** Begin Document extract **

# Transport Vehicle Fits 2-400 crates 30 MPG



## Dave Colborn (Mar 25, 2009)

What kind of a vehicle will fit two large vari-kennels and gets around 30 miles to the gallon?? Any help appreciated.


----------



## Faisal Khan (Apr 16, 2009)

You could always zip tie the crates to the roof of a Corolla.


----------



## Dave Colborn (Mar 25, 2009)

Faisal Khan said:


> You could always zip tie the crates to the roof of a Corolla.



OK. maybe I should have said "Inside the vehicle"......


I had two in a chevy impala, and it got pretty good mileage, but looking for something a little flatter for the crates to sit better.


----------



## Faisal Khan (Apr 16, 2009)

In that case a Ford Transit will fit more than 2 indoors and get you 26MPG.


----------



## Diana Abel (Aug 31, 2009)

Dave Colborn said:


> What kind of a vehicle will fit two large vari-kennels and gets around 30 miles to the gallon?? Any help appreciated.


 
Why hello Dave! Hope youre doing well.  I get about 26 mpg on my Honda Element and Im pretty sure with the back seats out, 2 would fit. It's AWD and it's the perfect dog ride. The ones with the black panels are fugly, but as you know, the one I drive is not quite that ugly. lol If you get up to Matt's and want to take mine for a drive, lmk. It's as tough as they come and as long as I have the Mutt, I'm not getting rid of it. The only thing I would like to change is that I want heated leather seats in it. lol


----------



## will fernandez (May 17, 2006)

VW Jetta Diesel wagon should fit two 400's and you get close to 40 mpg if not over


----------



## Christopher Smith (Jun 20, 2008)

Toyota Matrix gets 28mpg and can hold two crates. 

http://www.cargodogs.com/2007/05/toyota-matrix-2007-big-on-the.htm


----------



## Christopher Smith (Jun 20, 2008)

will fernandez said:


> VW Jetta Diesel wagon should fit two 400's and you get close to 40 mpg if not over


I looked at the Jetta last year and I don't think you can get two 400 crates in there. You can hardly get two 400s in a Passat wagon.


----------



## Dave Colborn (Mar 25, 2009)

Thanks for all the help!!! I'll look at a few today


----------



## Dave Colborn (Mar 25, 2009)

Diana Abel said:


> Why hello Dave! Hope youre doing well.  I get about 26 mpg on my Honda Element and Im pretty sure with the back seats out, 2 would fit. It's AWD and it's the perfect dog ride. The ones with the black panels are fugly, but as you know, the one I drive is not quite that ugly. lol If you get up to Matt's and want to take mine for a drive, lmk. It's as tough as they come and as long as I have the Mutt, I'm not getting rid of it. The only thing I would like to change is that I want heated leather seats in it. lol


Thanks for the info, Diana. I liked your car for a dog vehicle. Didnt realize it was that good on gas.

** End Document extract **

Work instructions>
In the forum thread about vehicles for carrying dog crates, what gas mileage does Diana Abel say she gets on her Honda Element? Answer from the thread alone.

** Begin Data listing **

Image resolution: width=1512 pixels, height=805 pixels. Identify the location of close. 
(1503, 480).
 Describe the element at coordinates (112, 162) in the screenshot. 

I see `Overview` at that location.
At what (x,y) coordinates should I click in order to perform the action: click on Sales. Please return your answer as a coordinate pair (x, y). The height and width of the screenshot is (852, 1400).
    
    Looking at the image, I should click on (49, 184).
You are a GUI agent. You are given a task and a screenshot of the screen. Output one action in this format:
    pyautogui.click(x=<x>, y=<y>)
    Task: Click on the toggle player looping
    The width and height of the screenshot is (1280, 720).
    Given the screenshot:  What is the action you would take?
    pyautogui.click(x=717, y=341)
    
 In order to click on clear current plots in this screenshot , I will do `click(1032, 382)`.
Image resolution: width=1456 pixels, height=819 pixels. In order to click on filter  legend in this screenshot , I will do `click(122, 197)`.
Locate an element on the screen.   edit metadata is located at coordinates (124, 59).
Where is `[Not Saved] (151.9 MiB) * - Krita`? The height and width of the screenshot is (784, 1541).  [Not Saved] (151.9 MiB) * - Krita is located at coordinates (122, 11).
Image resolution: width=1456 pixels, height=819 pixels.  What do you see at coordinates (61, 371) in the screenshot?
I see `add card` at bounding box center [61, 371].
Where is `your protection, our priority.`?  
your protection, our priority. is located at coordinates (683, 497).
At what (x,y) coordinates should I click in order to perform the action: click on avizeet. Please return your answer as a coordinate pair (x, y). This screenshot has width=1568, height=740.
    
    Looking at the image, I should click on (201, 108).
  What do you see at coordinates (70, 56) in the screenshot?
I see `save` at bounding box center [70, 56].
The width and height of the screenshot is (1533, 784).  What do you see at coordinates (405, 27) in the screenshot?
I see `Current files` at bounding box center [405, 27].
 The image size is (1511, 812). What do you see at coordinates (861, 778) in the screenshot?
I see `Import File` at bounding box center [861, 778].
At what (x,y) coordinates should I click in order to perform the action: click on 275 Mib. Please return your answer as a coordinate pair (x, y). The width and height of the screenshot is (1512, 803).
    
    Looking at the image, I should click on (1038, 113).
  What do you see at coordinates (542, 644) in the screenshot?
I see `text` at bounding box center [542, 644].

** End Data listing **

Worked answer>
About 26 mpg.